No one wants to work forever. But leaving a job that provides a steady paycheck can be scary. However, if you have money arriving every month from multiple sources, retirement can seem a little less nerve-wracking.
Social security, pensions and annuities can all be dependable sources of monthly income. So too can real estate. But before you cash out your retirement fund and buy a rental property, here are five things you should know.
Real estate doesn’t come with the same volatility or risk as stocks. However, don’t make the mistake of thinking it is a sure thing. One simply has to look back 10 years to the housing bubble and crash. They will see how real estate can drop significantly in value. Even if the price of your rental property doesn’t drop, market conditions can make it difficult to find tenants.
That’s not to say real estate is a bad investment. It simply means you shouldn’t believe that buying a rental property is an iron-clad way to ensure financial security in retirement. Use the same due diligence you would with any other major investment.
You may be able to partially insulate yourself again down markets by choosing the right rental property. Homes in desirable neighborhoods and good school districts may be more likely to retain value in times of recession.
Plus, those homes are likely to attract more stable renters. Less expensive housing may be easier to fill, but low-income tenants may be in transient situations. This can leave you with a frequently vacant property.
To find the right property in the right neighborhood, talk to a real estate professional who specializes in rentals. A good broker can help you find the right property. They may also be able fill it with a tenant or connect you to a good property management firm. Plus, having an existing relationship with a real estate pro has other benefits. It can make it easier for your heirs to sell the property when the time comes to pay for final expenses or other needs.
Some people are hesitant to buy a rental property because it seems like too much work. After all, who wants to get up at 4am to track down a professional to deal with frozen pipes, a faulty furnace or an overflowing toilet?

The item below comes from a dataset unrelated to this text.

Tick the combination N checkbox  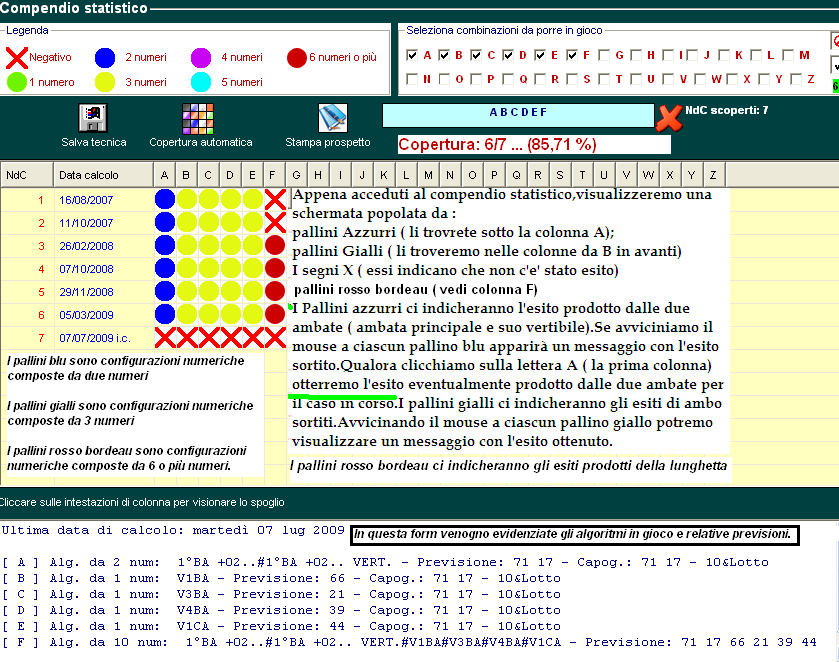coord(412,79)
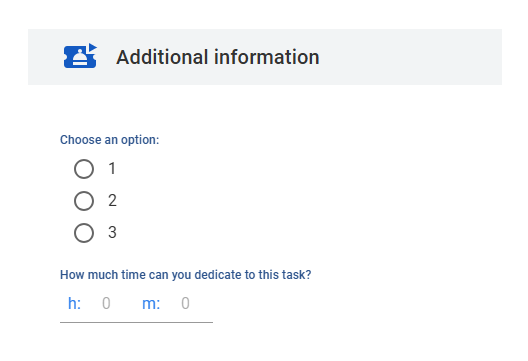Click the "Choose an option:" label
The width and height of the screenshot is (528, 361).
pos(109,140)
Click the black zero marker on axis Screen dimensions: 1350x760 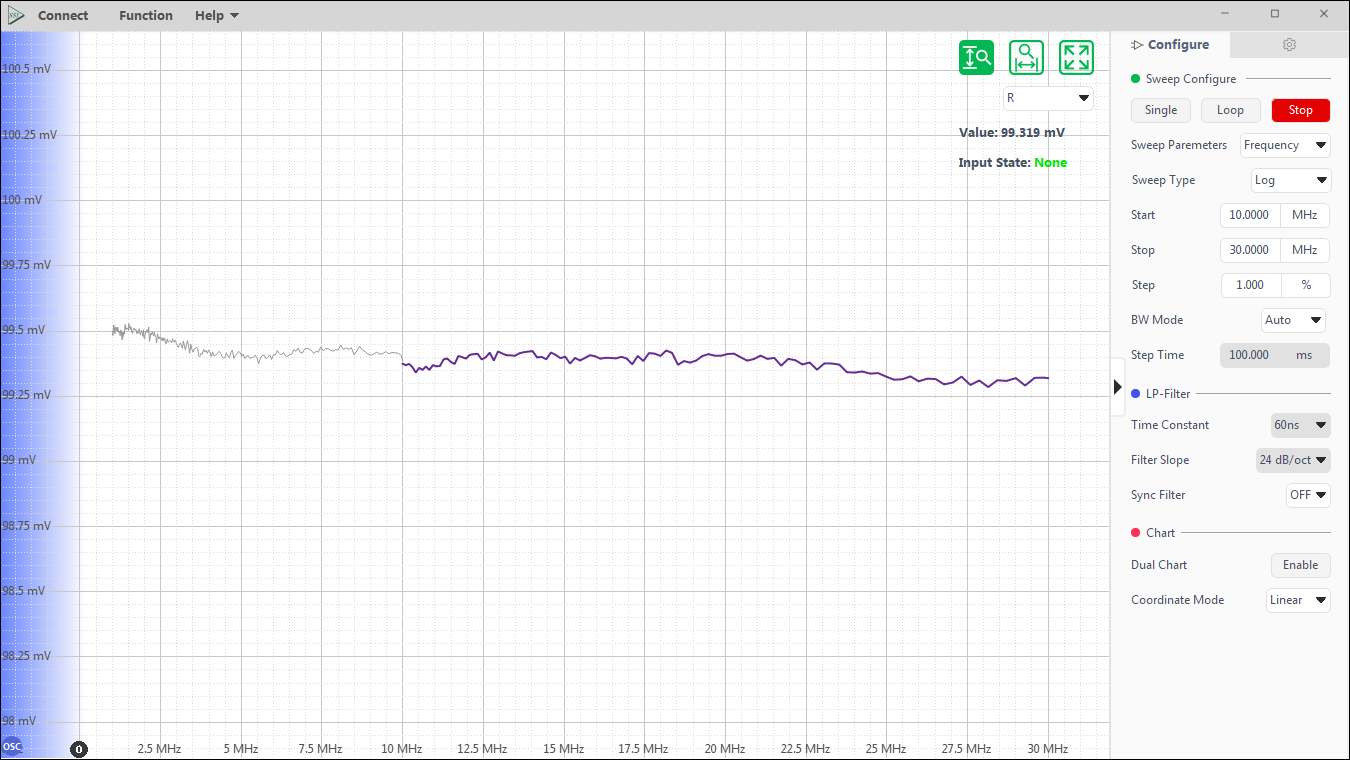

Fortunately, property management companies make being a landlord simple. They often charge between 8-12% of the monthly rent amount. For that price however, they may take care of everything. They may find tenants, collect monthly rent and field those night calls when something goes wrong.
Before hiring a property management company, be sure to ask all the following questions:
The upside of using a property management firm is they make the rental business easy. Yes, you may pay more, but you also don’t have to devote any time or energy to generate this retirement income.
The downside is you lose out what could be a lucrative tax deduction should you have a business loss. Assuming your adjusted gross income is less than $100,000, you can deduct up to $25,000 in losses from your rental. However, the catch is you have to “actively participate” in managing your property.
If you hire someone else to do the work for you, you lose the ability to deduct the loss, unless you or your spouse are a real estate professional.
Tax laws for rentals – like so many other parts of the tax code – are anything but simple. To avoid making a mistake, it’s always best to confer with a CPA or other tax expert to ensure you don’t run afoul of the law while completing your return.
A final thing you should know about using real estate for retirement income is that you don’t have to be a landlord to make money. A number of investment options exist. You can become part-owner in developments without any of the hassle of finding and buying a specific piece of property.
These options include the following:
Known as REITs, these are sometimes described as mutual funds for real estate. When you buy into them, you are buying into a number of real estate holdings. This can make them a less risky option that putting all your money into a single property. REIT investors receive regular dividends that depend upon the fund’s income.
While REITs can be described as mutual funds for real estate, public real estate funds actually are mutual funds for real estate. If you buy shares in one of these funds, your money may be invested in a REIT or other real estate holdings.
There are websites that let people buy into what can be multi-million dollar developments. You may have to be an accredited investor to get in on the action. Also, it could be quite some time before you see a return on your money. Read the fine print carefully and consult with a trusted advisor before jumping on these opportunities.
These funds are generally invite-only. You may need a lot of cash (think $250,000+) to become a player. It may not be a realistic option for most retirees but appeal to high-net worth individuals. These funds are loosely regulated so be sure you understand the terms thoroughly before agreeing to join.
Real estate can add financial security and stability to your retirement, but it’s not as simple as buying a second home and sticking a “For Rent” sign in the yard. Whether you want to own a property or invest in real estate funds, be sure you get advice from tax and finance professionals. They can help ensure you’re making a smart money move.